--- Supplied material Enclosed Below ---
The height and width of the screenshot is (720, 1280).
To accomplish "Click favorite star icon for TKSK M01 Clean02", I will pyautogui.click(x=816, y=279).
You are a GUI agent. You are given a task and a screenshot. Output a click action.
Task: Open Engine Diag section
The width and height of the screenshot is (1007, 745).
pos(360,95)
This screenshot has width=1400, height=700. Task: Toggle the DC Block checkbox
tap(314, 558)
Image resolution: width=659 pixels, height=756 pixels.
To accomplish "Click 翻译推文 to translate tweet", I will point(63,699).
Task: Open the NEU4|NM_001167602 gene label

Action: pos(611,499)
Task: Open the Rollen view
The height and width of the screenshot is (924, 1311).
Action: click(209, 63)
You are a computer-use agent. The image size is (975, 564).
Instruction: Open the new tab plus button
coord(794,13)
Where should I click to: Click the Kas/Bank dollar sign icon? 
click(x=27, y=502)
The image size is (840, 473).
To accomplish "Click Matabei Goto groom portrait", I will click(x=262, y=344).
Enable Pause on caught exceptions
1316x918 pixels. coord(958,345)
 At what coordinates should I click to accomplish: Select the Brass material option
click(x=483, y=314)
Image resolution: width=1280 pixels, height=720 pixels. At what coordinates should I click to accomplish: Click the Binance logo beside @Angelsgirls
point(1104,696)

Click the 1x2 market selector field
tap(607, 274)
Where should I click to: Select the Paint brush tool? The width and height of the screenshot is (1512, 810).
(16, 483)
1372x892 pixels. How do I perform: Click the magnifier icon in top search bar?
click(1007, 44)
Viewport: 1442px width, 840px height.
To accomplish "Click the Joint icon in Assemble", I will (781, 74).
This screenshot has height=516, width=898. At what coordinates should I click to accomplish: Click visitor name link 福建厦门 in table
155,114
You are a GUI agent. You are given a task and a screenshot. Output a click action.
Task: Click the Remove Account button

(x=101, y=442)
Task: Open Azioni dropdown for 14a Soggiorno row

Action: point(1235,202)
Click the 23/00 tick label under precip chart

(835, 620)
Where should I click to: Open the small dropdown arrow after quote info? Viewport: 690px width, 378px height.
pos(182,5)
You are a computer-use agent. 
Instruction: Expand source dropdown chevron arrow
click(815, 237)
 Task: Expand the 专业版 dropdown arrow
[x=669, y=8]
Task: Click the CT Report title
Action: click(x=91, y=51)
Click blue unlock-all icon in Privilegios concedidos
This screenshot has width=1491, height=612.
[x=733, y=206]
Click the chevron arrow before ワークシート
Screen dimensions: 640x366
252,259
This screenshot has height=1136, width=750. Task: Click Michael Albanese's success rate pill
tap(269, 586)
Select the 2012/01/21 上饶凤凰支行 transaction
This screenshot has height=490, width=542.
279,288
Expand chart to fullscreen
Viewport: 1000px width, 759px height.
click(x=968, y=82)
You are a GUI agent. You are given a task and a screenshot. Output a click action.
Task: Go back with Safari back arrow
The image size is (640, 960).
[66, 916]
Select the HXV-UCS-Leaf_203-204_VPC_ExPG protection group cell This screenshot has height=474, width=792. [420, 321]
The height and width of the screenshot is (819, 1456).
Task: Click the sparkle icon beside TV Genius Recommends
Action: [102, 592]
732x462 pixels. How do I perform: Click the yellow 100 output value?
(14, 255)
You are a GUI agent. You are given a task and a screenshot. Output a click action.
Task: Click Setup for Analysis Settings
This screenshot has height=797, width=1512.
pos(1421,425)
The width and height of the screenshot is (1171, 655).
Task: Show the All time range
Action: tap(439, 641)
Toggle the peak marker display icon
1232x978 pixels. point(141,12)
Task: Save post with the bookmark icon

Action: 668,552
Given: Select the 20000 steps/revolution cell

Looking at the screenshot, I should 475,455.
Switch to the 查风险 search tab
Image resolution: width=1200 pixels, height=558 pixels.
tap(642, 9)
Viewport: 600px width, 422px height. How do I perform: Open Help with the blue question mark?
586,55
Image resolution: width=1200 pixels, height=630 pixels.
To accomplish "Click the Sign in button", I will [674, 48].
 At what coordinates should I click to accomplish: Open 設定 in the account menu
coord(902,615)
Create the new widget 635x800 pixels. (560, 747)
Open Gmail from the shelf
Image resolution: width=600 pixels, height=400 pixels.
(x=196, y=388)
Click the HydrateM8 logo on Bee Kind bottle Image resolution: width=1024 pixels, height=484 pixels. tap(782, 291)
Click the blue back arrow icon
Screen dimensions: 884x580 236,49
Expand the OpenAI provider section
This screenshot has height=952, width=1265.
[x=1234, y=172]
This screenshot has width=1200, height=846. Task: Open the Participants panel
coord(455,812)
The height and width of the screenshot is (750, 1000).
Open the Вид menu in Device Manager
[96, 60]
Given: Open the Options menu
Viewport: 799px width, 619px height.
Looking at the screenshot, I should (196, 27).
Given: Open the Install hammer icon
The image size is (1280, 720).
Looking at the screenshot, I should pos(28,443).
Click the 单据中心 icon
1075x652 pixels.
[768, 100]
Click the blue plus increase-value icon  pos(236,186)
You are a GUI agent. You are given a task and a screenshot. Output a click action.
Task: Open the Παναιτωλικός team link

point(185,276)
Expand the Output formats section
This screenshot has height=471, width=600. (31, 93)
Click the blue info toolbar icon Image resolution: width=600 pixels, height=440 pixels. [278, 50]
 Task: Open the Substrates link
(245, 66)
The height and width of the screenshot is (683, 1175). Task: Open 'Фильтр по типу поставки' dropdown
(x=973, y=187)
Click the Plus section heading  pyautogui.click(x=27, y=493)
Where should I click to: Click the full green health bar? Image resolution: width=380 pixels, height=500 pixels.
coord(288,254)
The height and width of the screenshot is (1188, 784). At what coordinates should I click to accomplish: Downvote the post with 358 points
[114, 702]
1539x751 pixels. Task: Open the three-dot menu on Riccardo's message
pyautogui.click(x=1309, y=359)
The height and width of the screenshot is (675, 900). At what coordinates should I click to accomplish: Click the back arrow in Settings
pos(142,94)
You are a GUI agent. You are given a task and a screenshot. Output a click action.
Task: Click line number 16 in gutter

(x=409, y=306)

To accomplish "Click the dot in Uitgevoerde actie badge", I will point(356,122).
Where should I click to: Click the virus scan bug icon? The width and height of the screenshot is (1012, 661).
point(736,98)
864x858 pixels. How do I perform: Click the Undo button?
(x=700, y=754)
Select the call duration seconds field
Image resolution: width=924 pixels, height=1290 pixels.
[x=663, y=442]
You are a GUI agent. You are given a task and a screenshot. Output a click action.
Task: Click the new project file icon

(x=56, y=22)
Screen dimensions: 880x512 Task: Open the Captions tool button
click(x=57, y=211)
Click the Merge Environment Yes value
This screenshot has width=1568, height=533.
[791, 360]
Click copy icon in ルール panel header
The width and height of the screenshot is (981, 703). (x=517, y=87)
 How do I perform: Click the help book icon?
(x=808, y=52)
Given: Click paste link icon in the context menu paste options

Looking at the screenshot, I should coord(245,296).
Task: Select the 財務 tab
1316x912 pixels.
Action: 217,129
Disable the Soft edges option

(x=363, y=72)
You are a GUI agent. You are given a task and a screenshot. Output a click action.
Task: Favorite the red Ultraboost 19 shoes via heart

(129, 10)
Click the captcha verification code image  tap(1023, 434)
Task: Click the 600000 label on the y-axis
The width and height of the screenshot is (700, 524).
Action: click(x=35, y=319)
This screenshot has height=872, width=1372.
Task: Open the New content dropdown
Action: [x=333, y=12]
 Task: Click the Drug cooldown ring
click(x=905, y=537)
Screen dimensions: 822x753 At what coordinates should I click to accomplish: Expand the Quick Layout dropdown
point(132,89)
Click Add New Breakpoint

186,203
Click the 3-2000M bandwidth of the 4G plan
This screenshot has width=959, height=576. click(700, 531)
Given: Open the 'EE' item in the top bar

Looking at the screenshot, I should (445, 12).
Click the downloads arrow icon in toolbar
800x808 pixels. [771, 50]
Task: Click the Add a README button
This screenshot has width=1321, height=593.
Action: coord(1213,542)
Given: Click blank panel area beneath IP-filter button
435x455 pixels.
--- End of Enclosed Supplied material ---
Exercise prompt -> Transcribe the records above exactly, beginning at the line that contains "1316x912 pixels." and ending with the line that contains "Task: Click the 600000 label on the y-axis", both included, and nothing else.

Expected output ->
1316x912 pixels.
Action: 217,129
Disable the Soft edges option

(x=363, y=72)
You are a GUI agent. You are given a task and a screenshot. Output a click action.
Task: Favorite the red Ultraboost 19 shoes via heart

(129, 10)
Click the captcha verification code image  tap(1023, 434)
Task: Click the 600000 label on the y-axis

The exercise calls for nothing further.